The county prosecutor decided to pursue the case, and all four men were cited with criminal trespassing. A jury swiftly acquitted the hunters, but Iron Bar had already filed its lawsuit.

The case has galvanized hunters, whose online message boards and news sites have chronicled it closely. Steven Rinella, a celebrity hunting influencer, has helped raise money for the hunters and called Semerad - who does not hunt - the “most important lawyer in America” on his “MeatEater” podcast.

“Hunters care about access, they care about public lands, and they don’t like to see that being shut down for them,” said Eric Hanson, a California-based attorney who wrote an amicus brief for Backcountry Hunters & Anglers that supports the Missouri men. Environmental groups including Earthjustice also lined up on their side.


Iron Bar, on the other hand, has found support from ranching and landowner groups. Karen Budd-Falen, a Wyoming attorney and rancher who represents the Wyoming Wool Growers and Stock Growers associations, said her clients are mostly small ranchers who worry that legalizing corner-crossing is a slippery slope. The dispute was created by Congress and should be settled by lawmakers, not judges, she said.

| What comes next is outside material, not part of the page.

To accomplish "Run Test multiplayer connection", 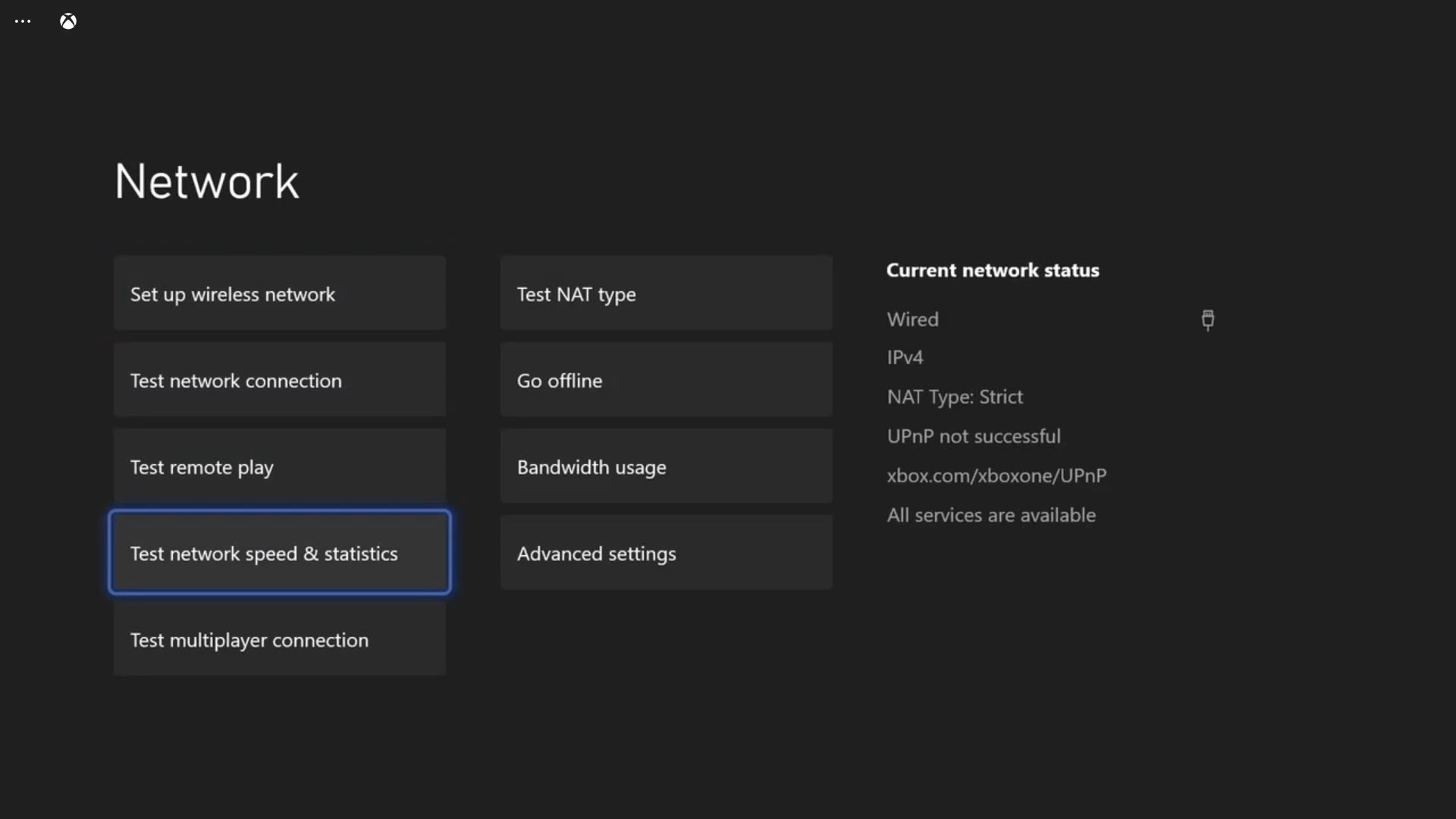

The appeals court’s ruling will only apply within its six-state jurisdiction, which includes Colorado, Utah and New Mexico - states with hundreds of thousands of acres of corner-locked land. But it will serve as persuasive precedent elsewhere, notably the heavily checkerboarded states that fall under the 9th Circuit. California, Nevada, Arizona, Idaho and Montana are among those.

Like many observers of the case, Budd-Falen laments the broader changes that led to the litigation. She points to outsiders, the ones “who say, ‘I got this piece of heaven, and it’s mine and I’m putting a padlock on it.’”

“I grew up in western Wyoming, and we had a lot of elk and a lot of moose and people loved to hunt those things. And they would come up to the front door, and I don’t remember ever once saying no,” she said.

Still, she also faults the Missouri hunters for not having “any respect for private property rights.”

Cape strongly disputes that criticism. As a fence builder, he said, he is intimately aware of the need for property lines.

“That’s what this country is built on: You can own that land and work that land the way you want to work on it,” he said.

A river runs through his own family’s cattle ranch in Steelville, Mo. Its water is public, and these days it teems with tubers who sometimes encroach on his private banks, Cape said. It can be annoying, and sometimes he runs them off if they get rowdy.

“We’ve never thought about trying to take it away,” he said. “It’s public land. You just deal with it.”